Выбрать главу

В последнее время Филиппу все чаще, все настойчивей приходила в голову мысль вырваться из этого чада и вони и уехать домой, в Паннонию, где он так давно не был. Провести у матери на костаньевецком винограднике осень — плодоносную, спокойную, щедрую.

Темное чернильное небо, призрачный месяц, теплая ночь, далекий мерцающий огонек в долине; черные, взвихренные кроны дубов на распутьях, мерцающие звездные нити за пятнами тумана и редкий одинокий выстрел на далеком винограднике, отзвук которого долго катится по полям и оврагам и замирает, подобно далекому громыханию во рву у мельницы. А в поле тишина. Лишь слышно порой, как зашелестит кукурузный лист, будто накрахмаленная исподница женщины, задевшей за перелаз. Текут грязные паннонские воды, клокочут под мостами, а у тополя висит распятье из жести под деревянной кровелькой с бумажными цветами в стеклянном ящичке, точно в стеклянном гробу; там весь вечер плакала гармоника слепого, а сейчас тихо и никого нет. Спит Паннония, и нет ни чада, ни сутолоки, ни нервов. Здесь ночи тихи, как погасшая трубка: без дыма, без копоти. По ночам лишь бродят вдоль плетней, поджав хвосты, выгнув спины и опираясь всей тяжестью на передние лапы, готовые к прыжку собаки с горящими глазами, эти любители заборов и канав, блуждающие в лабиринте запахов и свежих следов: тут дух опанка, там сгнившая кость, здесь забор, а за ним молодая утка в птичнике.

Филипп долго терзался в городском чаду, пока однажды ночью не понял, что пришло время собираться в дорогу, над закоптелым вокзалом в облаках пара и дыма светился квадрат часов; черные стрелки на темно-оранжевом стеклянном циферблате пробудили в Филиппе ощущение времени, он почувствовал, как оно уходит и как было бы хорошо скорее уехать. Он уехал и вот теперь сидит в капитульском кафе, вокруг него вьются, подобно дыму сигареты, усталые думы о бренности человека в сравнении с пространством и временем, о том, как непостижимо огромен мир рядом с таким эфемерным явлением, как субъект, и с такими совершенно ничтожными, несуществующими вне субъекта деталями, которые составляют область сознания этого субъекта, который, в свою очередь, тоже не что иное, как деталь в ряду деталей, а все вместе — тоскливое и утомительное бесконечное движение.

Где доказательства неизменности нашего «я»? Разве «мы» всегда неизменное, постоянное «мы»? Где та мера, которой все это можно измерить? Разве он не уехал окончательно и бесповоротно из этого грязного болота после того, как одиннадцать лет тому назад последний раз сидел в этом вонючем кафе, ожидая поезда? Тогда возле него на стуле лежал перевязанный веревочкой и завернутый в газету сверток с сорочкой и зубной щеткой. И сорочка та давно истлела, и зубная щетка давно вылезла, и весь организм давно и полностью переменился — так как же, по каким признакам можно доказать, что он тот же самый человек, который одиннадцать лет назад сидел здесь и, нервно вздрагивая, ждал той минуты, когда все это останется позади?

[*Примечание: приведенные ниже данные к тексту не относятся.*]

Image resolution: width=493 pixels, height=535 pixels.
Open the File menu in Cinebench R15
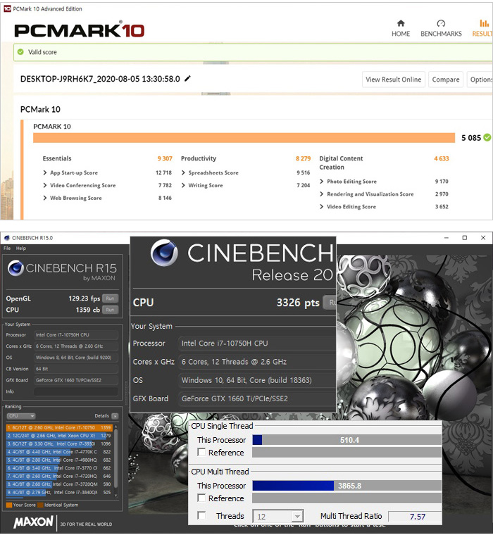coord(7,248)
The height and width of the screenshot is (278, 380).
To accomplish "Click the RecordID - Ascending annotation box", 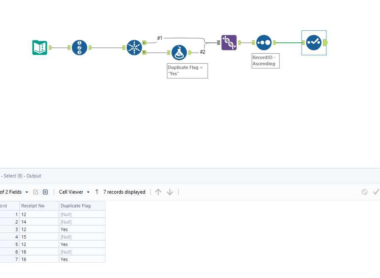I will (265, 61).
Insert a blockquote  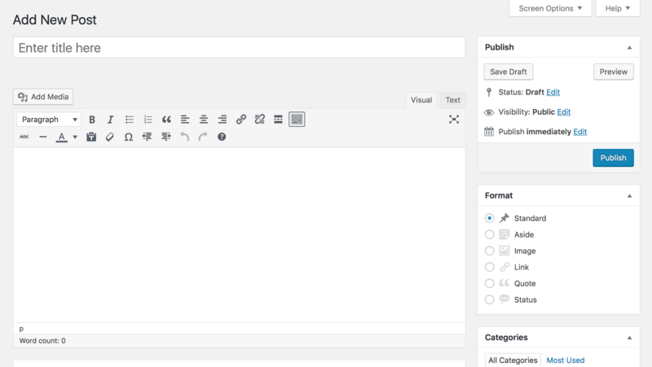[166, 120]
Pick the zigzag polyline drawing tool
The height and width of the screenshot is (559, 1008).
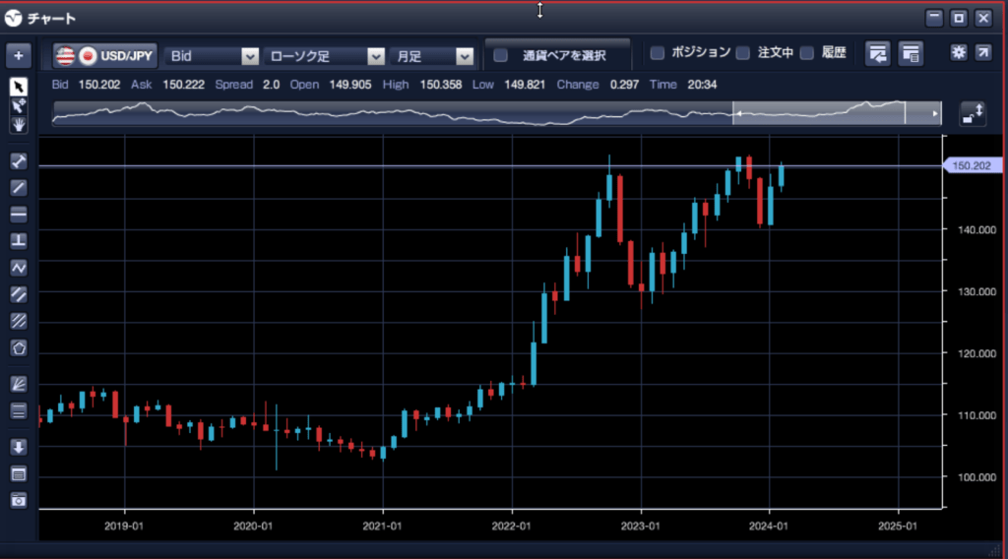click(x=19, y=267)
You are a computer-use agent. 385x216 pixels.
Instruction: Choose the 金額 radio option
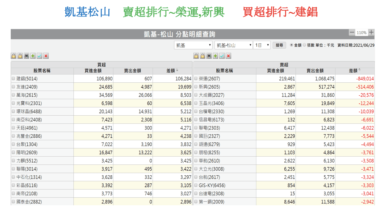291,45
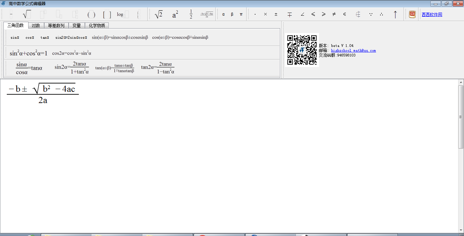Insert the a squared example
Viewport: 464px width, 236px height.
175,15
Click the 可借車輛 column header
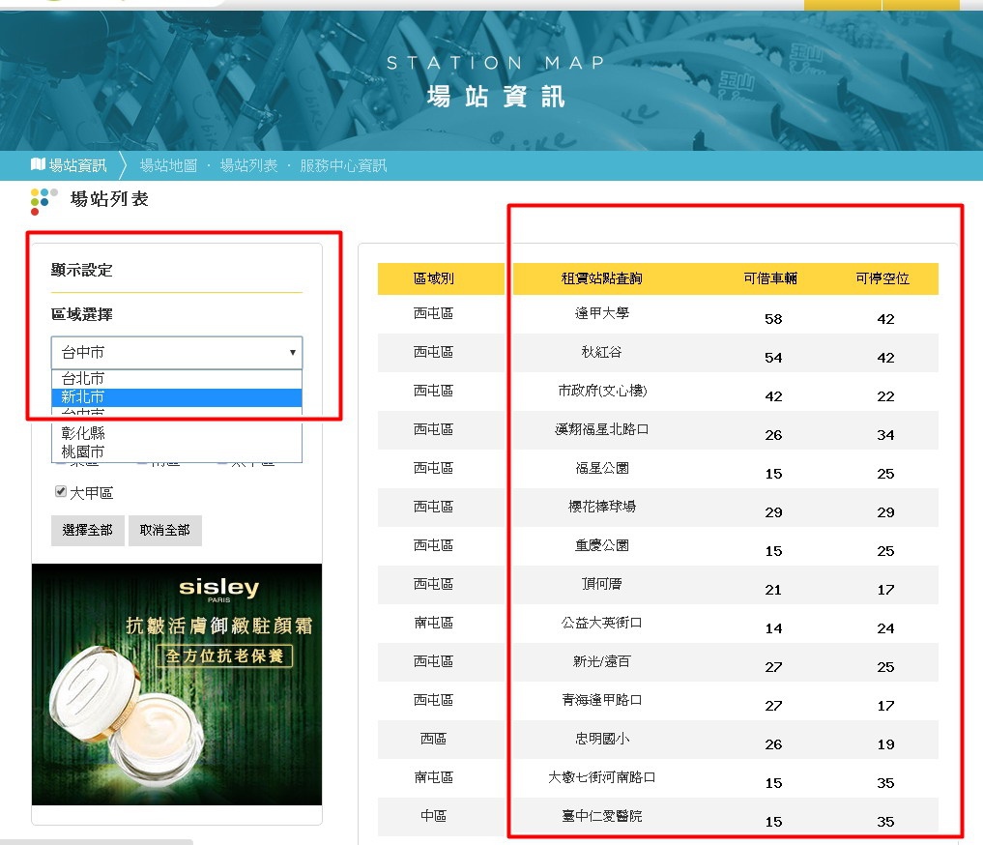This screenshot has height=845, width=983. point(769,278)
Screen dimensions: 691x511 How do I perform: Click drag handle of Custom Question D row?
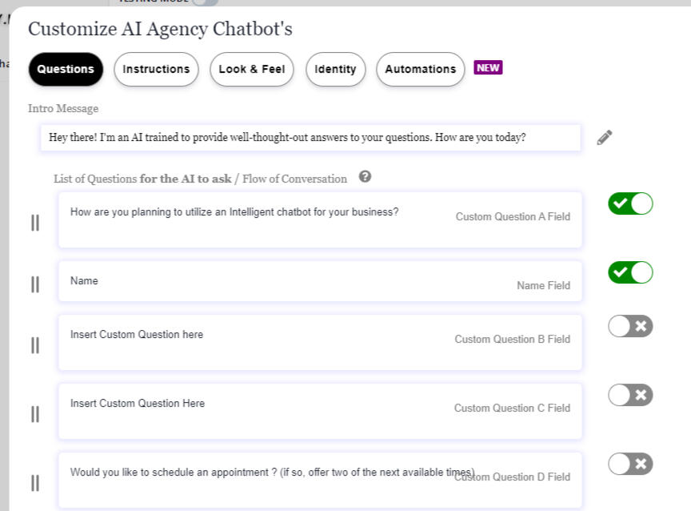35,483
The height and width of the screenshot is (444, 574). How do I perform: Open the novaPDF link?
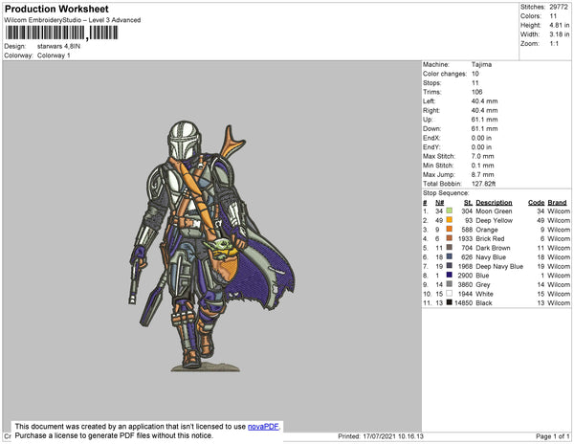(x=264, y=426)
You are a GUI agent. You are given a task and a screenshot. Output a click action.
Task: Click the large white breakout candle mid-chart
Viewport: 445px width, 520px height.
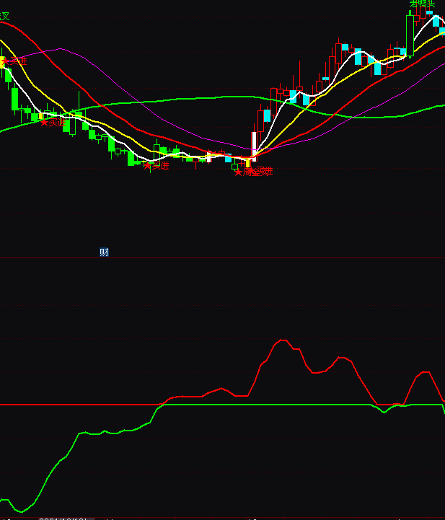coord(253,146)
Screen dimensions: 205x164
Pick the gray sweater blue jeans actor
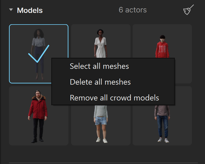click(162, 125)

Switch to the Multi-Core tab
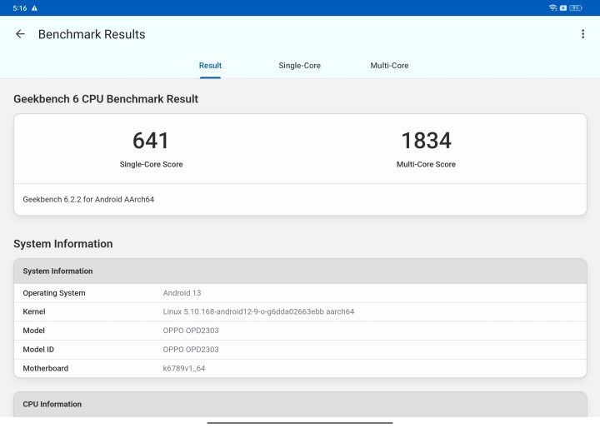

Имя и фамилия, привязанные к определенной личности, лишь внешние и самые поверхностные ее приметы! Условные и мелкие бытовые признаки! Каким образам можно уверить «себя» с известной, не вызывающей сомнений гарантией, что на самом деле оцениваешь «себя»? По чертам лица? Но они полностью изменились! По жестам? Но сейчас это жесты совсем другого человека! По неразрывности развития организма? Но ведь в нем не осталось ни одного атома из тех, что были одиннадцать лет назад.

У противоположной стены прямо перед Филиппом стояло огромное зеркало в золоченой раме, по его сторонам на золоченых консолях две кариатиды держали на голове золоченые эллинские вазы с зелеными павлиньими перьями и пальмовыми ветками. На тусклой амальгаме захватанного зеркала отражалась перспектива всего зала: два зеленых параллелограмма бильярдных столов, горбатая уборщица, выметающая продырявленные лотерейные билеты, серпантин и конфетти, плешивый подмастерье пекаря, отсчитывающий на мраморном круге столика сдобу на поднос заспанной кельнерши. А на переднем плане, прямо перед мутным и серым стеклом окна, сидит и смотрит в зал бледный, невыспавшийся, усталый мужчина с проседью в волосах, с глубоко, ввалившимися глазами и горящей сигаретой во рту. Возбужденный, издерганный, он пьет теплое молоко и размышляет об идентичности своего «я». Он сомневается в идентичности своего «я». Он сомневается в идентичности своего существования, а приехал он утром, и здесь, в этом кафе, не был уже одиннадцать лет.